I often find that even when counseling, many people are not aware of the most basic features of loans.

It is very common to say “I have paid over $ 7 million on a 12 million forint loan in five years and I still owe $ 11,487,384 according to the bank. Where did all that money go ?! “

I would like to explain in this article the concept of a steady repayment of capital, annuity and interest, and I hope that by the end of the article it will be clear to everyone why they are not reducing their debt. (For the sake of simplicity, this article is about forint loans, for currency loans you have to take into account exchange rate changes, but the principle is the same.)

When borrowing, there are three ways to determine the repayment

When borrowing, there are three ways to determine the repayment

In a monthly installment called the Equity Repayment Plan, or in an annuity.

In the third case, the capital is not repaid to the bank for 5-10 years at all, only interest is paid, and the capital is collected in a home savings or unit-linked insurance and repaid only after 5-10 years. I have written a lot about it here (apartment saving) and here (life insurance), in this article we will only look at the two basic cases.

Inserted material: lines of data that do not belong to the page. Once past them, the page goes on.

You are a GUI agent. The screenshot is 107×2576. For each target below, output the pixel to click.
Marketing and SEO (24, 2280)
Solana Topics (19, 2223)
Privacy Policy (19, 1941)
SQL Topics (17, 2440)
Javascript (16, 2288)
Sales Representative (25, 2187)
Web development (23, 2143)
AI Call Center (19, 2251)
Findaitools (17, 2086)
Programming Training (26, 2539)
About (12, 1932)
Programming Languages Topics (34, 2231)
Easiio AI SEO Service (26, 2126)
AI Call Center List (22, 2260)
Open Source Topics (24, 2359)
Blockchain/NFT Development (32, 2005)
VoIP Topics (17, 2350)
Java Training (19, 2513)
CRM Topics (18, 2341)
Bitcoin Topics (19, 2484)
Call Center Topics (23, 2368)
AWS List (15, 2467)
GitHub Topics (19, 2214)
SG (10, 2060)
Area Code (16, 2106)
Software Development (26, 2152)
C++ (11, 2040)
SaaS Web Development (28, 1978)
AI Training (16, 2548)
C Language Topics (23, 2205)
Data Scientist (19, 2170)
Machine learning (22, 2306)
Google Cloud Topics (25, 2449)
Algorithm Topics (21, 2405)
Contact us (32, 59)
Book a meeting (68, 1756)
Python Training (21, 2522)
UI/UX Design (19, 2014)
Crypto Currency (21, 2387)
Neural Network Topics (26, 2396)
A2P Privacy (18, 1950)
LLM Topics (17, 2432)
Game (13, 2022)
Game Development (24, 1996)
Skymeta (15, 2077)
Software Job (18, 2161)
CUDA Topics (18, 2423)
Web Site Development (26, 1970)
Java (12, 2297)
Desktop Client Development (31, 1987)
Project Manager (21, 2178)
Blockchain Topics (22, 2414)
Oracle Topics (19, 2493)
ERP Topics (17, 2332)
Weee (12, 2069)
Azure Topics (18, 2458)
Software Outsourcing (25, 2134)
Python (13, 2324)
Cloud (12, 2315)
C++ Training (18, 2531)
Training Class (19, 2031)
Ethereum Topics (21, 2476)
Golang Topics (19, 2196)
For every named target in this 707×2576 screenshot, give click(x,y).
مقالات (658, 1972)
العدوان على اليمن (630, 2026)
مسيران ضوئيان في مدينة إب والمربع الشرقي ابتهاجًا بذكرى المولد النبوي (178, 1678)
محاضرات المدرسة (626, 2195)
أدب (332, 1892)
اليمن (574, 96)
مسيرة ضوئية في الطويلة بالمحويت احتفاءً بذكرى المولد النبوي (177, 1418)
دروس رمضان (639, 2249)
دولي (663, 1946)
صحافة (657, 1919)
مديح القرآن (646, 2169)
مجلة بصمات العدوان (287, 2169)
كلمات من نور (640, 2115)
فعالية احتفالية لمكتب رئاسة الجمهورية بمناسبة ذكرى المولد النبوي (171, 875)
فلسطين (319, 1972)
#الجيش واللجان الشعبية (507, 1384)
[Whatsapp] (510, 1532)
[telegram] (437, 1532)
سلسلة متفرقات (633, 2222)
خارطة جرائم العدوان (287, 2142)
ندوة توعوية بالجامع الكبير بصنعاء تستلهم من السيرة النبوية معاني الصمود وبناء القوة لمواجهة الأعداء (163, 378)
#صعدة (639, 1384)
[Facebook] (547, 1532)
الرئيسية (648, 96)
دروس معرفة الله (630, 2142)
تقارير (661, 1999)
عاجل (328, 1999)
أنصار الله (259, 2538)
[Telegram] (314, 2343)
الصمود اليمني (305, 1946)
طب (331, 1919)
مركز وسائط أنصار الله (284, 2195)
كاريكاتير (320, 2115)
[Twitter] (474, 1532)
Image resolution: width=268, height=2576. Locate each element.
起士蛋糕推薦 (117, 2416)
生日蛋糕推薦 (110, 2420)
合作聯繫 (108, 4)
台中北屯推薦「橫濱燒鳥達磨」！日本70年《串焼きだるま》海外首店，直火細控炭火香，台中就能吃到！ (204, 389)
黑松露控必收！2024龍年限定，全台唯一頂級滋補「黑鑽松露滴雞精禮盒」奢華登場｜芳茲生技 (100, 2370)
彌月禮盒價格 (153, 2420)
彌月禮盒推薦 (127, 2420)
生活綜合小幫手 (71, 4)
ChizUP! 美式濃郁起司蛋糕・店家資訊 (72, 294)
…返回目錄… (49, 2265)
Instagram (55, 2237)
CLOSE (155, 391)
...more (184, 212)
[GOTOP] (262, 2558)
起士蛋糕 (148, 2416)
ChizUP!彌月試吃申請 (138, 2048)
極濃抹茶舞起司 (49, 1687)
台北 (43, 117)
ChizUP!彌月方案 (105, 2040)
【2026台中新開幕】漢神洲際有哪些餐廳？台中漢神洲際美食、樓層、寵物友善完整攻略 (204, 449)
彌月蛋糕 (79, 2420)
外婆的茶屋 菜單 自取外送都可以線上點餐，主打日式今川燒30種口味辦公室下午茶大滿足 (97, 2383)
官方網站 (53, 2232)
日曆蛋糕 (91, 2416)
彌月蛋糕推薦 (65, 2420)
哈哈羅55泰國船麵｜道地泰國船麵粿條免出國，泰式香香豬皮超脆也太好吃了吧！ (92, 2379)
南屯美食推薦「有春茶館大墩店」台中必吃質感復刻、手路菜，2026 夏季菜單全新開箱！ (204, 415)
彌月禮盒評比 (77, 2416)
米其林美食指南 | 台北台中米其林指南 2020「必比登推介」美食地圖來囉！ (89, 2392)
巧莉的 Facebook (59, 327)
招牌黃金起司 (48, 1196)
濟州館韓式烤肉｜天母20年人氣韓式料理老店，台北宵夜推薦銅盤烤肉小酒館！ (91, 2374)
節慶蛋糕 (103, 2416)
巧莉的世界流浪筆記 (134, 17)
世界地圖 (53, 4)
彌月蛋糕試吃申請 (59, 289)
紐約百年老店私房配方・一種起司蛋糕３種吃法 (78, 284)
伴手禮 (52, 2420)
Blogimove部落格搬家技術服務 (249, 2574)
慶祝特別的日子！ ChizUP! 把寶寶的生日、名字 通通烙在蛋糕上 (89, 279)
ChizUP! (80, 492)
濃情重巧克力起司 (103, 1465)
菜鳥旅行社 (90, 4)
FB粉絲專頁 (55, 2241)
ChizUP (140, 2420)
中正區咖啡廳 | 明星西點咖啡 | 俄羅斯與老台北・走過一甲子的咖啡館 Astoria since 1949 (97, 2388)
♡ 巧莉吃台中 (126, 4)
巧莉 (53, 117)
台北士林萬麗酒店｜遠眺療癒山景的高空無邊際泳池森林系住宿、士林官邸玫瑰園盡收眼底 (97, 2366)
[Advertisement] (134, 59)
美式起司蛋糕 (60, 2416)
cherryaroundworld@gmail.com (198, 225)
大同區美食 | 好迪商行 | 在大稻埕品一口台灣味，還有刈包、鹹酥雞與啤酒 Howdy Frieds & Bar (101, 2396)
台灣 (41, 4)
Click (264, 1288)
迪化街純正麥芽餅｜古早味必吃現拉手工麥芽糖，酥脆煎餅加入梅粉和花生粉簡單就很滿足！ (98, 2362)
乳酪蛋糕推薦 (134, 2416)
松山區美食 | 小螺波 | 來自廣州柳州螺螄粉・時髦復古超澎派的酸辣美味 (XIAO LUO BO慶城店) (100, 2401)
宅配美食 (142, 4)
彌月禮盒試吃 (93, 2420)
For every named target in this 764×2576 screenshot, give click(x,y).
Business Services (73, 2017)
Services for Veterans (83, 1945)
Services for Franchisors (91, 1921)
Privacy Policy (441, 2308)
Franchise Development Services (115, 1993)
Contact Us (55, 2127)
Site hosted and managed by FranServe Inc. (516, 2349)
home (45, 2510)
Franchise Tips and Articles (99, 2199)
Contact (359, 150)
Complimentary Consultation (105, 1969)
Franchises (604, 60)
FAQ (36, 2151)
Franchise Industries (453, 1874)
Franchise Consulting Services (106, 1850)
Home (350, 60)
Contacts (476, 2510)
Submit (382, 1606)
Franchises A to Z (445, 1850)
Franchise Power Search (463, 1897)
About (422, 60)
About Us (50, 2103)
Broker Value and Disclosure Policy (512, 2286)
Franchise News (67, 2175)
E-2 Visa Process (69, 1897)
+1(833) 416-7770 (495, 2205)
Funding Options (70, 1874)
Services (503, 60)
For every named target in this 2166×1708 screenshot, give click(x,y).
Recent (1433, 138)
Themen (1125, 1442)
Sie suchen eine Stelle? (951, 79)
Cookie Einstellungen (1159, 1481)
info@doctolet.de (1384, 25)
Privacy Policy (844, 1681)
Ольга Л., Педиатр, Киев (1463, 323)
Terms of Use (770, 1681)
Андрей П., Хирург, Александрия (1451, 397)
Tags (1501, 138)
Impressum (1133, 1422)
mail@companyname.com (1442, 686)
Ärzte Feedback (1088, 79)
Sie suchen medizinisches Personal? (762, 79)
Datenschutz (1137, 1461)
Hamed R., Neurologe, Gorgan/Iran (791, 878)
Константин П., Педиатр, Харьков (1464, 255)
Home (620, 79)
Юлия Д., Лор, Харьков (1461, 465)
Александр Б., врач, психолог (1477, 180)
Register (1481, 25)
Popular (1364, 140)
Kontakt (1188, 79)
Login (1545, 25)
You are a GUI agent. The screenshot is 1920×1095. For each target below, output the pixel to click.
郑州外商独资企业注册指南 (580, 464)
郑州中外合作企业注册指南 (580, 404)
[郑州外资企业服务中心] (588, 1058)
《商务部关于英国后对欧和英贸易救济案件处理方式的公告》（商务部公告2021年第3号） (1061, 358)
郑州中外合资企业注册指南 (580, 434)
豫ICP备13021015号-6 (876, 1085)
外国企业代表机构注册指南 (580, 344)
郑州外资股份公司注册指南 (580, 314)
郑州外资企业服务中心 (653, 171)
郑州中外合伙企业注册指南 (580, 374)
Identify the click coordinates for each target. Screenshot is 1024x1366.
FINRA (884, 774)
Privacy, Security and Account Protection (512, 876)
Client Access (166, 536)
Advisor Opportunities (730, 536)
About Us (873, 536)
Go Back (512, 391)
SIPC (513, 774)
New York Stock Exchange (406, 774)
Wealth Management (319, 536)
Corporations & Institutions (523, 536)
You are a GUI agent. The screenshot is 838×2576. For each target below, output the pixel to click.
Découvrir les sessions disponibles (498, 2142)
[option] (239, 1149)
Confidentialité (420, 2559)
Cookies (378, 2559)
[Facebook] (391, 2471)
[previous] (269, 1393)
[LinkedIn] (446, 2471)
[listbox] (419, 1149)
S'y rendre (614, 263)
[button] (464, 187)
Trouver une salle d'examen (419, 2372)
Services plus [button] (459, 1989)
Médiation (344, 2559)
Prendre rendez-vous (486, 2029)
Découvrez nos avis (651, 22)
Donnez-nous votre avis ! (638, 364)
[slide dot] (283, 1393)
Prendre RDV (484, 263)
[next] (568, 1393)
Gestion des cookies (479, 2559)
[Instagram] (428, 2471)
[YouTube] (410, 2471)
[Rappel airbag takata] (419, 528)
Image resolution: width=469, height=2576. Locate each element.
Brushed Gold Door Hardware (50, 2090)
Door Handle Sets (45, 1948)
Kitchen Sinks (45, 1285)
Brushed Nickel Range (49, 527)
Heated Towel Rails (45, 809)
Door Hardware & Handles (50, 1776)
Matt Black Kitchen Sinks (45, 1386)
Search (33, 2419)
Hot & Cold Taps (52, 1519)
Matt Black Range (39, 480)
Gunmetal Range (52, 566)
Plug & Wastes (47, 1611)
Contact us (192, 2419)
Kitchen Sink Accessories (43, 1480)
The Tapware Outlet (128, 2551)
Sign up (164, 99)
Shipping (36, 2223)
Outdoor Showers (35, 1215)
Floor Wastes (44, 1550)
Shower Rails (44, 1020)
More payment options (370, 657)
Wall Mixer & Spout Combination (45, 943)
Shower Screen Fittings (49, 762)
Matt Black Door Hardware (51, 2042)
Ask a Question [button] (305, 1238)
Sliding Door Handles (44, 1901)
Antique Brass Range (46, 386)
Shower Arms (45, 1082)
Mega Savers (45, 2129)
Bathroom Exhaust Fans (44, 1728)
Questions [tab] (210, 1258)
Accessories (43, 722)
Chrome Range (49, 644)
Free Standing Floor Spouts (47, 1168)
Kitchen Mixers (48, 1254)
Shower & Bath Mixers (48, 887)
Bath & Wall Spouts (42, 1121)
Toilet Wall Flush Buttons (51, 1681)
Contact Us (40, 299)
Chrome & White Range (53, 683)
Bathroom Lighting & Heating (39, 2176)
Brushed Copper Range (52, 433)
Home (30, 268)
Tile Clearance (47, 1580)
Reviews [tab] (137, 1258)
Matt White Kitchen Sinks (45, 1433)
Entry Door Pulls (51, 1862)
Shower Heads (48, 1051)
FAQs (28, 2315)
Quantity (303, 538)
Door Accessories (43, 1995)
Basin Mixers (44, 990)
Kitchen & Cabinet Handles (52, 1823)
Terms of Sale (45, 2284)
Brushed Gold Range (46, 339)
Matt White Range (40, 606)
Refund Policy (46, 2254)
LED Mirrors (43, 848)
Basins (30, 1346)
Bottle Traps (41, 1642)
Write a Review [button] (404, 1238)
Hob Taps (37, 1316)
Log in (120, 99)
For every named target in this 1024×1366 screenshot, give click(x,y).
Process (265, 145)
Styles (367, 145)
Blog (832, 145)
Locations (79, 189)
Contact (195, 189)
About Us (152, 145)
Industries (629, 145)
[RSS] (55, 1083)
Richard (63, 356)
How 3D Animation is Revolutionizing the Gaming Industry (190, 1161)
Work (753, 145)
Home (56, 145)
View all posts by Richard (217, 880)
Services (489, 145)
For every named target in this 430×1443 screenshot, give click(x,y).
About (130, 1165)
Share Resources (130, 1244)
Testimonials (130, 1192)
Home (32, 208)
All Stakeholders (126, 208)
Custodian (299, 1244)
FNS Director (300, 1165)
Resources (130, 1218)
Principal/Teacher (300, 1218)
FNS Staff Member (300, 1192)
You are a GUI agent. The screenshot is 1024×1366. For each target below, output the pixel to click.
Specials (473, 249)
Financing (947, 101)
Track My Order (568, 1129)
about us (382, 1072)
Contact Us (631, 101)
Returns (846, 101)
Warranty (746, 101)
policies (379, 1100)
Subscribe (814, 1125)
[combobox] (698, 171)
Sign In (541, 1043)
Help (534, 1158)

First, let’s look at the first option, the even repayment of capital. In this case, the capital is repaid in equal installments from month to month, plus the amount of interest charged on the outstanding loan money for the month in question.

As we repay the capital

bank

The interest becomes less and less each month, as we have to pay less and less.

Let’s look at the monthly repayment of a 20-year, $ 12 million home loan, if the interest rate is 12% per annum.

We see that our initial monthly repayment installment is HUF 170 thousand, consisting of HUF 50 thousand capital repayments and HUF 120 thousand interest. (Yes, a 12 million loan has a monthly interest rate of 120 thousand forints at the current 12% forints.)

This decreases steadily over the 20 years. During the term, we will repay the entire principal plus an additional interest of HUF 14.3 million. At the end of the fifth year, our capital debt is HUF 9 million, after 10 years HUF 6 million and so on.

The problem with this form of payment is that the monthly installment is extremely high for the first few years and many people don’t like the monthly installments. (And the bank is better off the longer you have capital.)

Annuity helps with this

Annuity helps with this

In this case, our credit is calculated by paying the same amount each month until maturity. Since we pay a lot of interest at the beginning of the term due to the high capital debt, a negligible part of the monthly repayment installment goes only to the capital repayment.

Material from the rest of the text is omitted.